Lovely American western movie “The Gunfighter” (1950) directed by Henry King and starring Gregory Peck, Helen Westcott among others .

Jimmy Ringo (Gregory Peck) is known as the fastest draw in the west and nobody ain’t matching him for that. A young reckless cowboy infuriates him forcing Jimmy to draw and the kill the young kid. His three brother wants revenge.

Jimmy heads to Cayenne where he hopes to meet his estranged wife and kid whom he has never seen so far. He runs into Marshal Mark Strett (Milard Mitchell) who is his old friend and treats him well, but urges him to leave town as soon as possible.

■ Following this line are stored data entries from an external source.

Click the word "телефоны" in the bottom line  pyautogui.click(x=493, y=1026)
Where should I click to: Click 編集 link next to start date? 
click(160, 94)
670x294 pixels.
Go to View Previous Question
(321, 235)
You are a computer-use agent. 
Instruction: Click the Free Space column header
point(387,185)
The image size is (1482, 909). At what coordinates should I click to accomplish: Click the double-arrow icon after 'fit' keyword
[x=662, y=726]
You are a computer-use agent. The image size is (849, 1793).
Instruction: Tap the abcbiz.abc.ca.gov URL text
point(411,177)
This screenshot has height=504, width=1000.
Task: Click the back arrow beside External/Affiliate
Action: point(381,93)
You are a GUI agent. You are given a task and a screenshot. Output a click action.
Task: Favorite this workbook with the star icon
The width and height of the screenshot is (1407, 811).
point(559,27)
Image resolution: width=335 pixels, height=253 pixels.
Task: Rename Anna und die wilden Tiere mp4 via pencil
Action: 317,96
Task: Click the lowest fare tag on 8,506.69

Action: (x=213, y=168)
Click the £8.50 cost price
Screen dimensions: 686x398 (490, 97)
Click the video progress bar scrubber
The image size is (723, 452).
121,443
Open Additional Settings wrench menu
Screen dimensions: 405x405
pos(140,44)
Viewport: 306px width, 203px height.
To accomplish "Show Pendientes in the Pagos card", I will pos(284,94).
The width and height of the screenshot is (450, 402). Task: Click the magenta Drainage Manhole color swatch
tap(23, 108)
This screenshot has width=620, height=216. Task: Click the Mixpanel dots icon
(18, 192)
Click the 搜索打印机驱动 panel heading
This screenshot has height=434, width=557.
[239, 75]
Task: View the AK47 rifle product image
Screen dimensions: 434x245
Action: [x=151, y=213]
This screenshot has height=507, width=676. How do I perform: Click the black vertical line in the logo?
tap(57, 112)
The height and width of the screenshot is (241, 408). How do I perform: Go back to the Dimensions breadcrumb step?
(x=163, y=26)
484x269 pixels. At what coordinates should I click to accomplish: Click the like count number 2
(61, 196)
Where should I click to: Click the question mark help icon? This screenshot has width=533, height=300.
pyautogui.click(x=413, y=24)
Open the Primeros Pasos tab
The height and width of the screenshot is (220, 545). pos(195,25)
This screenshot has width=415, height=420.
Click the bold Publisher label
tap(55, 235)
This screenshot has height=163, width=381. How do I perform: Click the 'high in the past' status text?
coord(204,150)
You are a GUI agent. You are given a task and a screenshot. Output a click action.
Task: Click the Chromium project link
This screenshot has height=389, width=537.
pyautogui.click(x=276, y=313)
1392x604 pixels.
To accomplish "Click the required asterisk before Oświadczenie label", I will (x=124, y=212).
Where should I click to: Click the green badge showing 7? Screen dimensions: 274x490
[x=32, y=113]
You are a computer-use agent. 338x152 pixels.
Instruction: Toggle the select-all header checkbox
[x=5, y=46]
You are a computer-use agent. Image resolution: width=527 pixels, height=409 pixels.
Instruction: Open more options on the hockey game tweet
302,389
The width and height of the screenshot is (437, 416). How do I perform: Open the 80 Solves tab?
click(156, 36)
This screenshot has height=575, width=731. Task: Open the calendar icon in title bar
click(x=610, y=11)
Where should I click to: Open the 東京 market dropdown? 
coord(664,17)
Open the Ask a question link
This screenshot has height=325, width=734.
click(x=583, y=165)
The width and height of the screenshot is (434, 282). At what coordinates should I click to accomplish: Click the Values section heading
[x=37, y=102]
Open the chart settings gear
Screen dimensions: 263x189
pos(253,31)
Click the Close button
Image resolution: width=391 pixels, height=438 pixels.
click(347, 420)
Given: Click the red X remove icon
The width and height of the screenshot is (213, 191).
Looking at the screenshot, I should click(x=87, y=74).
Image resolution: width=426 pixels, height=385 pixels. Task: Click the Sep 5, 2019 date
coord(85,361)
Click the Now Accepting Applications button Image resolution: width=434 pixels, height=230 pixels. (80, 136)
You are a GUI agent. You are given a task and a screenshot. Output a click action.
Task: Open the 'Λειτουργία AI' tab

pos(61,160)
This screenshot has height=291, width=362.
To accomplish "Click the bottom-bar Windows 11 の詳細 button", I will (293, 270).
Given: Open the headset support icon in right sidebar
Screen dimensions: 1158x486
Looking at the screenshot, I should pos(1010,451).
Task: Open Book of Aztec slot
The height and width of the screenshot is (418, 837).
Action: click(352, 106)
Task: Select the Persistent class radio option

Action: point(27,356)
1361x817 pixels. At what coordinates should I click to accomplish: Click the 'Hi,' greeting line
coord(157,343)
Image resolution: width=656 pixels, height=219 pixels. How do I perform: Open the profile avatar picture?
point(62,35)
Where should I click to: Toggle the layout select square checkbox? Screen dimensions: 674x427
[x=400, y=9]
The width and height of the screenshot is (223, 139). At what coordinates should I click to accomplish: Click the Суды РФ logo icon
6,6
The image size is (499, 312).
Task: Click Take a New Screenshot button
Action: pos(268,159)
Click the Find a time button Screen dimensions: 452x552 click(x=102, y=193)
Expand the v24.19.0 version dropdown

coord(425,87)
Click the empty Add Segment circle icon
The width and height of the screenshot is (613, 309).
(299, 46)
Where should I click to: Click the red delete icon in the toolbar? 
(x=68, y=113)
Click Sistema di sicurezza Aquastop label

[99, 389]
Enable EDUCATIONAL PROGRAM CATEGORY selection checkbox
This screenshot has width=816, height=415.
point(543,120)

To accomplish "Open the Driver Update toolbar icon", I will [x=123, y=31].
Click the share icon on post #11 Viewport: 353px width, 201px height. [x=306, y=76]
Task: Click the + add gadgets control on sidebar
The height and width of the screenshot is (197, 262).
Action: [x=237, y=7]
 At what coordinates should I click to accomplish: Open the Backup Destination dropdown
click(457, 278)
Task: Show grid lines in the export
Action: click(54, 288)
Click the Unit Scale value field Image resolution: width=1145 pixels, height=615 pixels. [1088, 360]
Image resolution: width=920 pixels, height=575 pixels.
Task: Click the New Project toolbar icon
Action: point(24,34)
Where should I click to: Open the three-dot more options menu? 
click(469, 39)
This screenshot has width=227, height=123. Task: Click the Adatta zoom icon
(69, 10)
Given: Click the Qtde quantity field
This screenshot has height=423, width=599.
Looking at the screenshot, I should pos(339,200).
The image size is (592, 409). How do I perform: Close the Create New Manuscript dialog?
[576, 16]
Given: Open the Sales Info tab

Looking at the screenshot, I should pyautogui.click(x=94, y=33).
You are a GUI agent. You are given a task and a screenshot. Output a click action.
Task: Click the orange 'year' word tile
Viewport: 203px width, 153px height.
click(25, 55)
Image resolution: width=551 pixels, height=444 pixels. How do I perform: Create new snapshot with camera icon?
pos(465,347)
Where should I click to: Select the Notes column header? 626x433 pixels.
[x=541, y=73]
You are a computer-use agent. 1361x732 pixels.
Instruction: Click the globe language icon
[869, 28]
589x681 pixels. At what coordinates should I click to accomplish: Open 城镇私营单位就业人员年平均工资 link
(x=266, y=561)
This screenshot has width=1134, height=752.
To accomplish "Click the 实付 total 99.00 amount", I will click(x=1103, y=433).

His wife Peggy (Helen Westcott) refuses to meet him.

Meanwhile another daring young policeman needles Ringo for a draw but Jimmy refuses to get involved. He just wants to meet his wife and kid and leave. The three brothers meanwhile arrive into town for a showdown.

Nice clean movie with very little gun fight unlike what you normally see in western movies. In fact there is hardly any gunfight around save for one or two. Gregory Peck is nice and restrained and mature acting skills do him too good. Milard Mitchell as the sheriff has done a reasonably good job.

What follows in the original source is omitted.